__O QUE FAZER__.
Prossiga o texto sobre o apoio político ao plano de recuperação pós-pandemia, começando logo após a última frase apresentada.

__EXCERTO DO DOCUMENTO__.
Que bonança virá durante a tempestade?

Pedro Soares Botelho
Pedro Soares Botelho

Ao final da tarde, as gaivotas gritam no horizonte das serras do Porto. A moda lá diz: gaivotas em terra, tempestade no mar. Porém, mesmo andando esta fauna marinha a planar os pombos da cidade, é a terra o epicentro das depressões.

Com a pandemia numa curva ascendente, andam já a ser preparados os planos para endireitar o mundo — e o país — nesse tempo vindouro para onde se atiram as esperanças pós-pandémicas. E, sobre isso, o presidente da República defendeu hoje um "amplo apoio político" ao plano de recuperação do país com recurso a financiamento europeu, necessário para que tenha continuidade, advertindo para o preço de eventuais crises orçamentais.

"Há matérias relativamente às quais, porque ultrapassam mandatos presidenciais e mandatos governamentais — e não apenas um, mas dois ou três — tem de haver uma continuidade que supõe um consenso político e social duradouro", afirmou Marcelo Rebelo de Sousa, citado pela agência Lusa.

O chefe de Estado falava no encerramento de uma iniciativa da Confederação dos Agricultores de Portugal (CAP) de apresentação do documento "Ambição Agro 2020-30”. A presença de Marcelo estava prevista para ser através de videoconferência, mas o presidente decidiu ir, de osso e carne, "de forma sorrateira", para o Centro Cultural de Belém, em Lisboa.

__INFORMAÇÃO__.
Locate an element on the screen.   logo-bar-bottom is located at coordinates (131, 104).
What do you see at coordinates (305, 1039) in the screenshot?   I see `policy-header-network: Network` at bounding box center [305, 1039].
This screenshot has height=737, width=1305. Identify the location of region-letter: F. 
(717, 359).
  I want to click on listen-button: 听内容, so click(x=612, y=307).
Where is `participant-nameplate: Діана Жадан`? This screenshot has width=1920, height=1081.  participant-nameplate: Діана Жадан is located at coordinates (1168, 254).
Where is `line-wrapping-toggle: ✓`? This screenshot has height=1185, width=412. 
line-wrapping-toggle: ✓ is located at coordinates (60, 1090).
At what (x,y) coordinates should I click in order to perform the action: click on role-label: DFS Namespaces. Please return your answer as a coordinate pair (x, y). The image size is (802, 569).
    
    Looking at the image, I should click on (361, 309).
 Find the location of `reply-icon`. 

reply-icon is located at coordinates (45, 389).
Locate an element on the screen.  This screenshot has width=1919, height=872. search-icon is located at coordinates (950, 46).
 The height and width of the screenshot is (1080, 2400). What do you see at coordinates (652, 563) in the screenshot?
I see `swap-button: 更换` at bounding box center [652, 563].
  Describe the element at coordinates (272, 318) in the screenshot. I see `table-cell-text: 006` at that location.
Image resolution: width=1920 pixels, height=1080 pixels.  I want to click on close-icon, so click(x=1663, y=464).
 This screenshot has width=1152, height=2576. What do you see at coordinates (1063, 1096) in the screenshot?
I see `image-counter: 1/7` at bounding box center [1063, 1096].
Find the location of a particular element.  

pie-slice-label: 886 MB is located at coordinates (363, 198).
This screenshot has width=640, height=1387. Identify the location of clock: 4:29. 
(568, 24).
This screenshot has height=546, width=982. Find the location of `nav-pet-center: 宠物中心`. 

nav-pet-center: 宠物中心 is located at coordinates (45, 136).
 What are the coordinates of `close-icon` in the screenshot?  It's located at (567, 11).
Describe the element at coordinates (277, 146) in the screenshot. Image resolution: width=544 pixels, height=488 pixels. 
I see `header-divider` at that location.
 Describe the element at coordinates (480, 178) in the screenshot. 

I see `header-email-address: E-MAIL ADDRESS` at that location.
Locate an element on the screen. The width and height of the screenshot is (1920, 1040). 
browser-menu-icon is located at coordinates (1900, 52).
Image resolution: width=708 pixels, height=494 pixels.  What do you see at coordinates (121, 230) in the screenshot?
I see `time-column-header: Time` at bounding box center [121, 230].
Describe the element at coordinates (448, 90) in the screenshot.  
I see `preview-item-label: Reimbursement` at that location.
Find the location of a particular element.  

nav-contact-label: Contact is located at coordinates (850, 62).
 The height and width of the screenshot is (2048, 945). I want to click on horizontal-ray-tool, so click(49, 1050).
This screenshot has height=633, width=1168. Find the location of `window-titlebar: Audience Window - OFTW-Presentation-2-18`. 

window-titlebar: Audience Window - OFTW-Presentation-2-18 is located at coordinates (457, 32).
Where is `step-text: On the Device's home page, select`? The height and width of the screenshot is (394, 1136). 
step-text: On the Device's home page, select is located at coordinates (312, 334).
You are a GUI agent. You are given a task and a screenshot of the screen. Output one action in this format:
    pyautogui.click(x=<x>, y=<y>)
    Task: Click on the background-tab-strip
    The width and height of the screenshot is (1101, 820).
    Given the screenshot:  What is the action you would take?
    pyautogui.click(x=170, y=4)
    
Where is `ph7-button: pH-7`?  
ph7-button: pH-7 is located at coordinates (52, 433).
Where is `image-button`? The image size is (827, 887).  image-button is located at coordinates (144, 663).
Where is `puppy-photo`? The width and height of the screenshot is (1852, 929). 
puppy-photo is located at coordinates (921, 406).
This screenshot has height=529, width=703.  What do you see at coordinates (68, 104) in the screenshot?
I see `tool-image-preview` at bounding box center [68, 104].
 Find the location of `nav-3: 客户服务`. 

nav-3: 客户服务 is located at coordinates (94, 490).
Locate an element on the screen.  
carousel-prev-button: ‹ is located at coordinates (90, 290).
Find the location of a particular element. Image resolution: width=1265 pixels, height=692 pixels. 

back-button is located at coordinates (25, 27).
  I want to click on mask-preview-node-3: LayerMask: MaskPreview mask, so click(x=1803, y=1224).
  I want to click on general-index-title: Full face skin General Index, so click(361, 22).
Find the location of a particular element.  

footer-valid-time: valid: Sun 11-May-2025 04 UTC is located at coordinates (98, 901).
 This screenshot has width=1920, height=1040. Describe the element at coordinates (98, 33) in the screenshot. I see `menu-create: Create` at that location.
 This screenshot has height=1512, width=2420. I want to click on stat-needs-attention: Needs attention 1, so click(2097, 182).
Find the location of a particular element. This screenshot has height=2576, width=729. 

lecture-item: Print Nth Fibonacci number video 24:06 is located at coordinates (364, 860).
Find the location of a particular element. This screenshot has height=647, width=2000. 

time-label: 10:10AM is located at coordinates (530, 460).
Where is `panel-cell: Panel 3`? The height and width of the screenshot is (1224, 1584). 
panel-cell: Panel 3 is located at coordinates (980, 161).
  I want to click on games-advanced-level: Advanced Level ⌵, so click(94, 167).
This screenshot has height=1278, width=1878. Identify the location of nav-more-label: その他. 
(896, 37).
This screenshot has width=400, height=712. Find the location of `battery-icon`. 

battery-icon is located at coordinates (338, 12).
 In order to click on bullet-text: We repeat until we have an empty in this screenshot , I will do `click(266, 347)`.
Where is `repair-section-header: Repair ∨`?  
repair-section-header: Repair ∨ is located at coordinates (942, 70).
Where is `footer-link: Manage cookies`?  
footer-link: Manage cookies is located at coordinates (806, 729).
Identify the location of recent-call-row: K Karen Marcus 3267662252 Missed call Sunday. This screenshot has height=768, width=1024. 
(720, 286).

__RESPOSTA AO EXERCÍCIO__.
A meio da intervenção, Marcelo Rebelo de Sousa referiu-se ao plano de recuperação da crise provocada pela pandemia de covid-19 como "um projeto global que exige consenso político e social". O presidente da República realçou que está em causa um processo com recurso a "vários tipos de financiamento europeu e nacional" e que representa "um esforço muito longo", que "não se pode confundir com o momento do arranque".

No seu entender, "há parceiros económicos e sociais que percebem a necessidade do mais vasto consenso social" e impõe-se "a mesma predisposição em termos de consenso político".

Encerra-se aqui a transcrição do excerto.